◆ **Exercise goal**
The required output is the run of lines from the one holding "Click the Home icon in navigation bar" through the final line of the listing, restated word for word, with no pictures.

◆ **Data under study**
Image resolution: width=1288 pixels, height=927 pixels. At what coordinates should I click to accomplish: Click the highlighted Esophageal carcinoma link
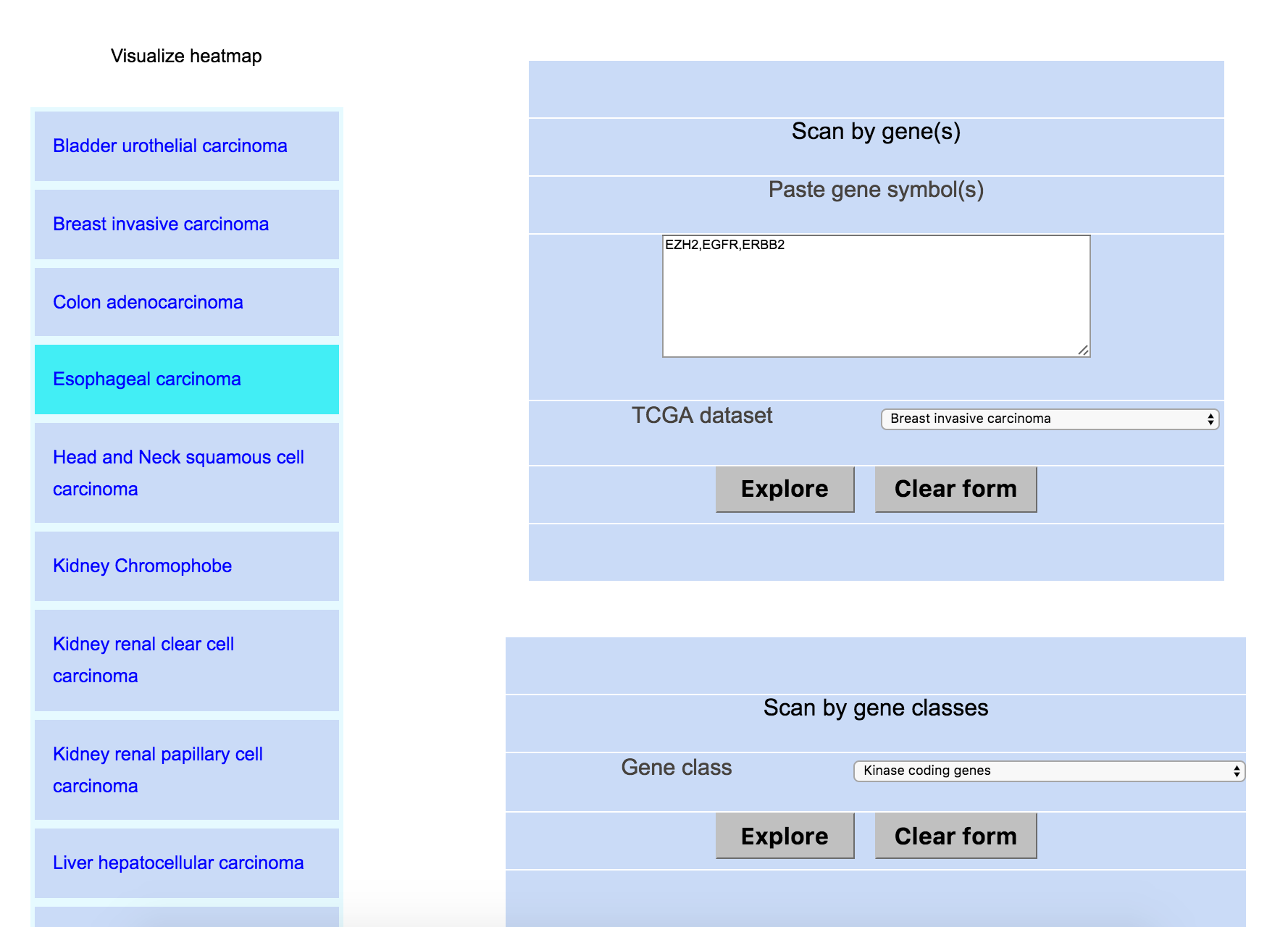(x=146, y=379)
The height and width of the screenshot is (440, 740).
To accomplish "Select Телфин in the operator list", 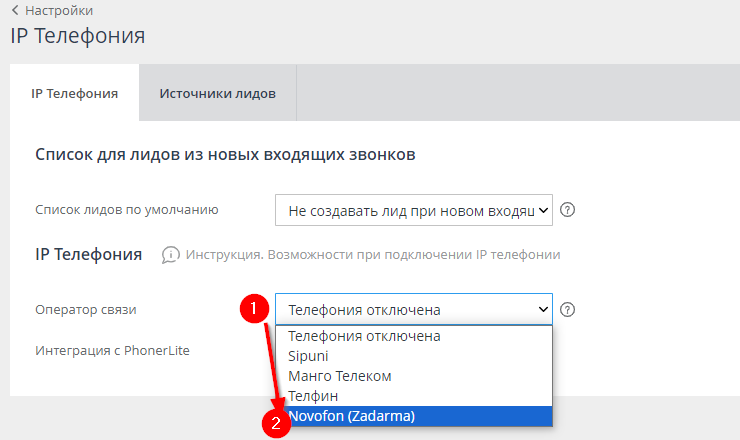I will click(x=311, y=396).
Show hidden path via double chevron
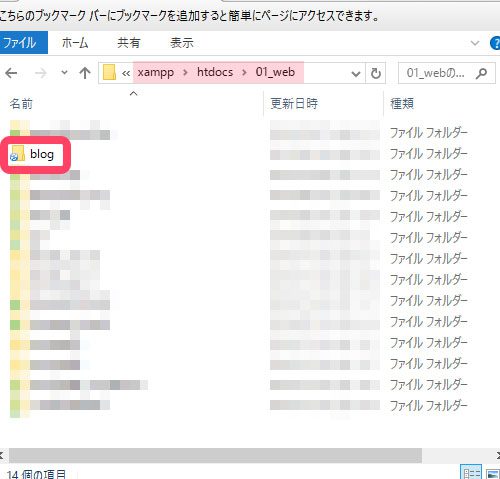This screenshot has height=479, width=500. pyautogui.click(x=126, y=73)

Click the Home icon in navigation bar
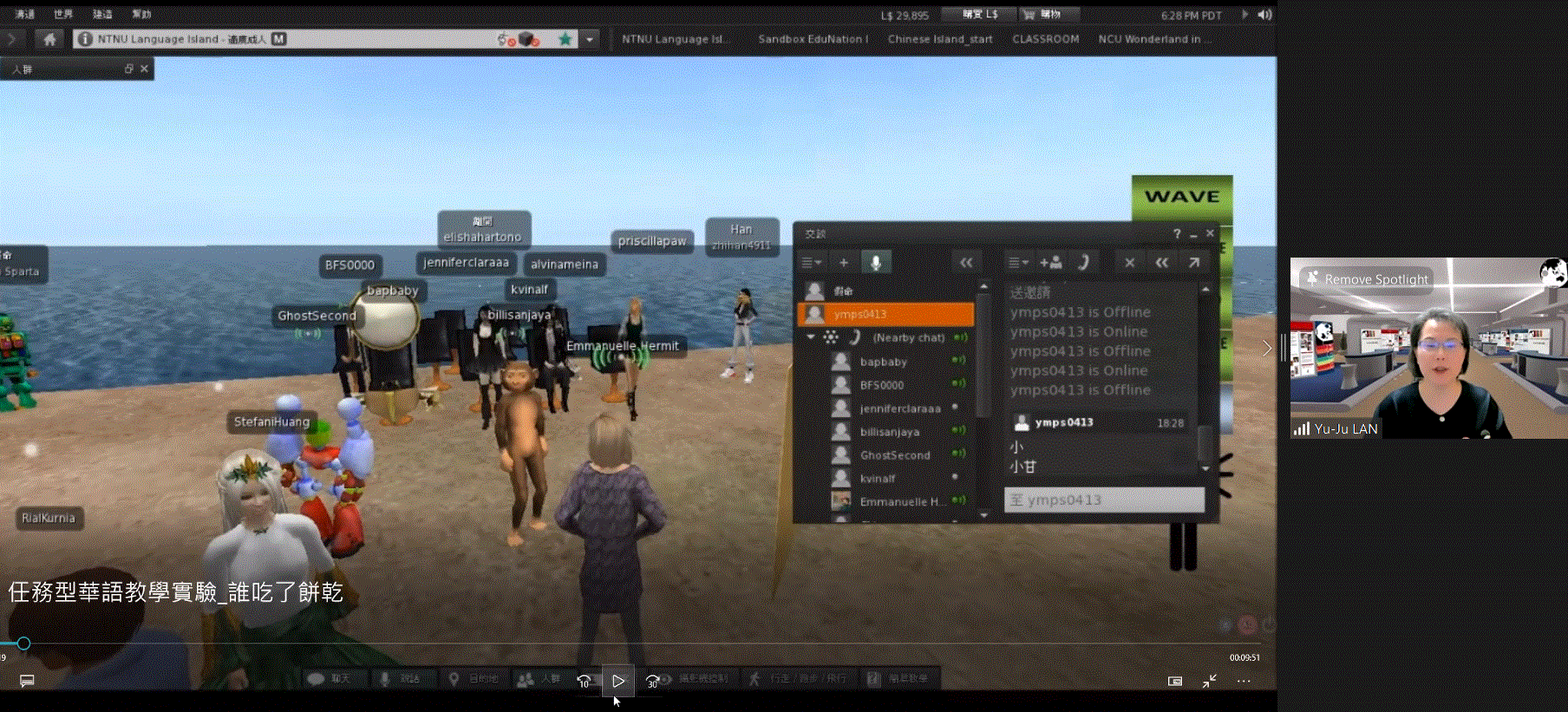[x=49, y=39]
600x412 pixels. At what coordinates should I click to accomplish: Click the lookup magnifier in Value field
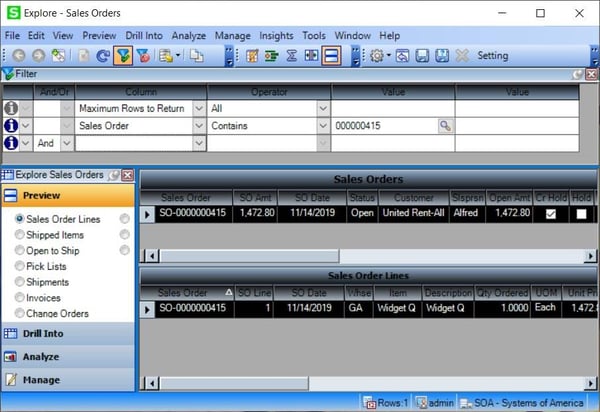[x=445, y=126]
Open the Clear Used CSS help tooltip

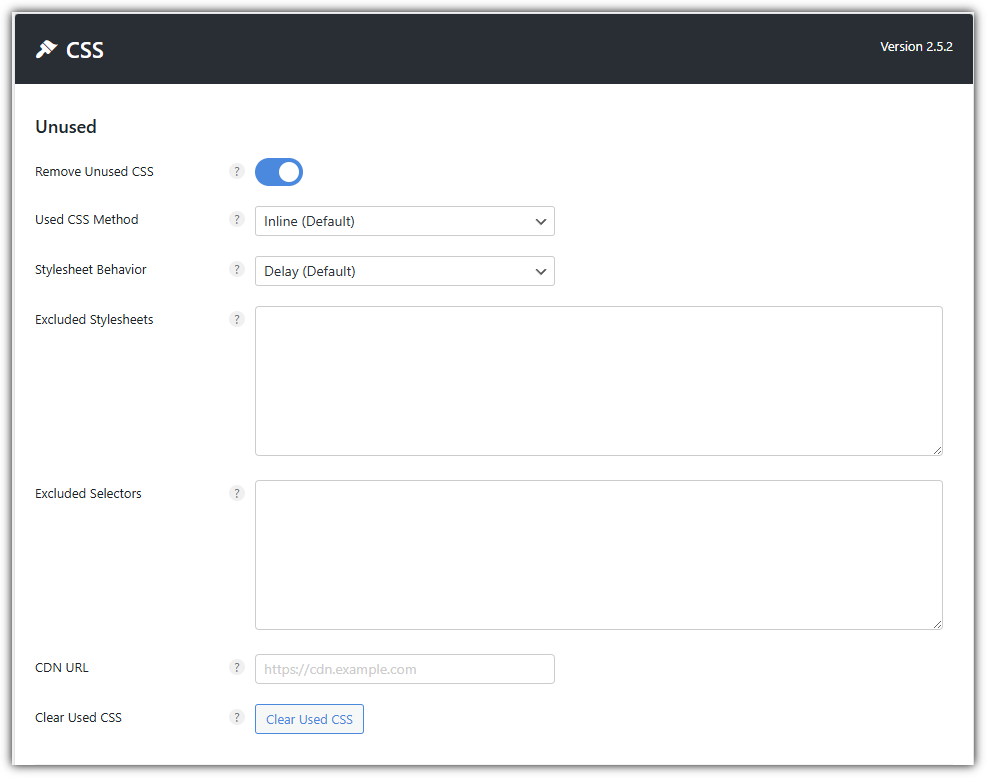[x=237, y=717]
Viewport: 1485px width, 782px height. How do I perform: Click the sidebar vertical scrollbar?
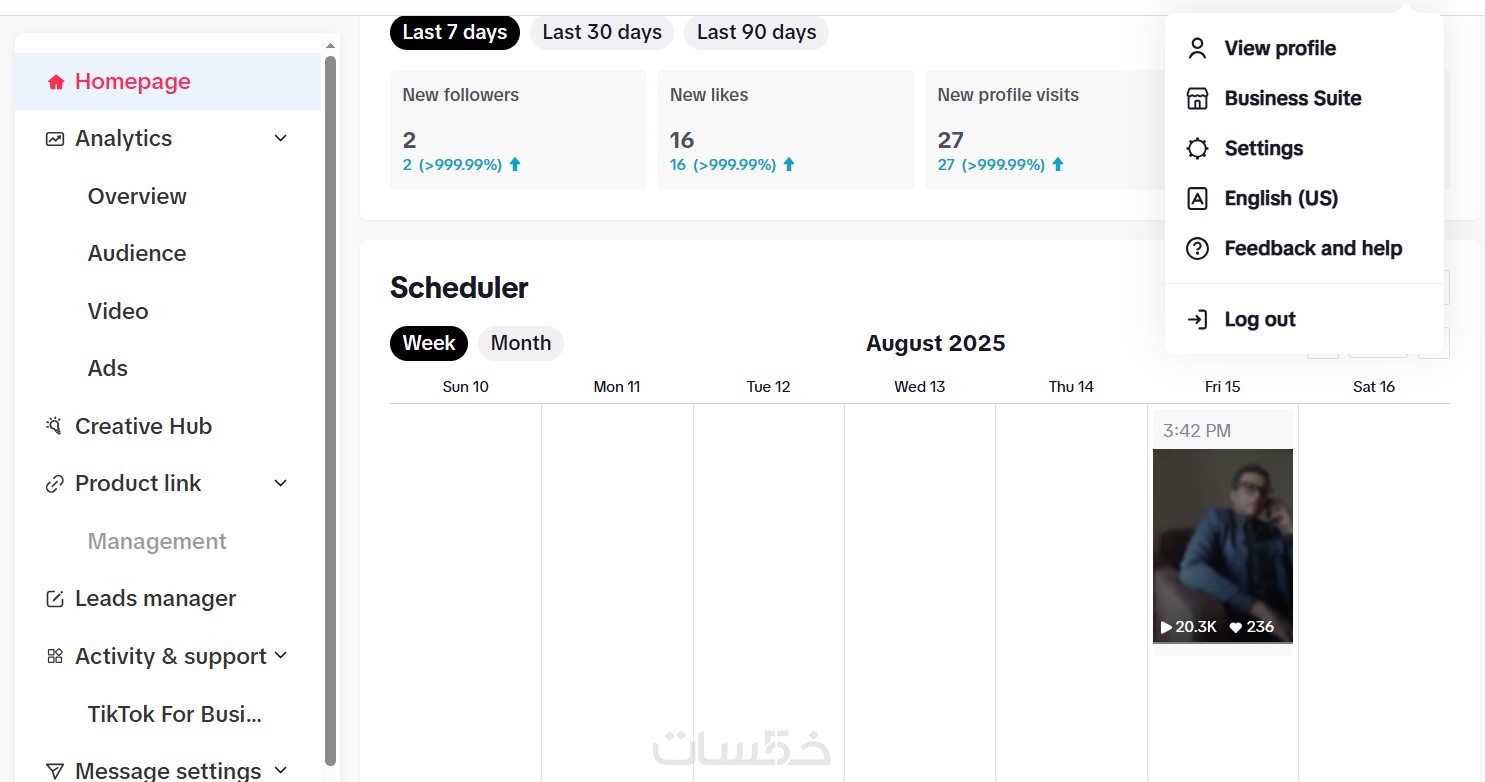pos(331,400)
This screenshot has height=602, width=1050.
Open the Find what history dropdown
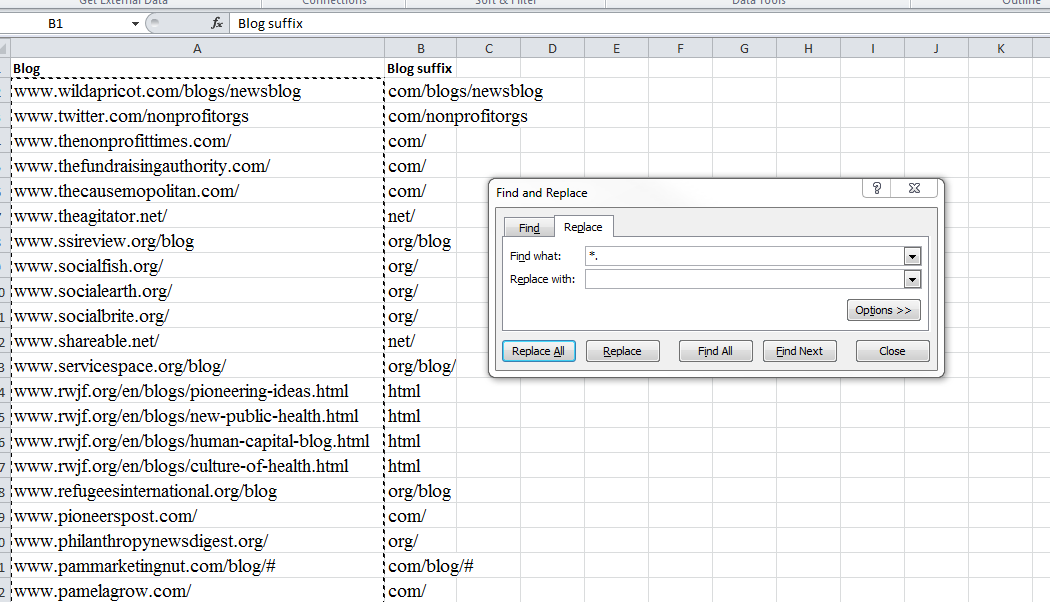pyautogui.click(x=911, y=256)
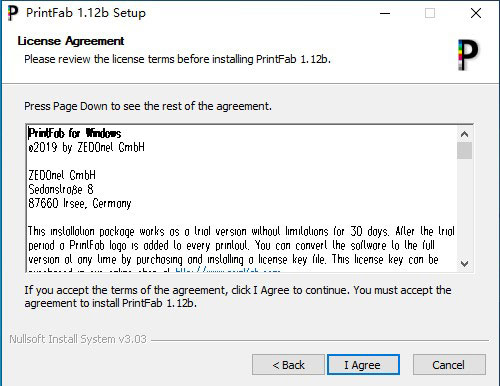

◆ **Exercise output**
Click the Home icon in navigation bar
[x=49, y=39]
600x412 pixels. At what coordinates should I click to accomplish: Click the lookup magnifier in Value field
[x=445, y=126]
Open the Clear Used CSS help tooltip

[x=237, y=717]
Viewport: 1485px width, 782px height. How do I perform: Click the sidebar vertical scrollbar?
pos(331,400)
This screenshot has height=602, width=1050.
Open the Find what history dropdown
pyautogui.click(x=911, y=256)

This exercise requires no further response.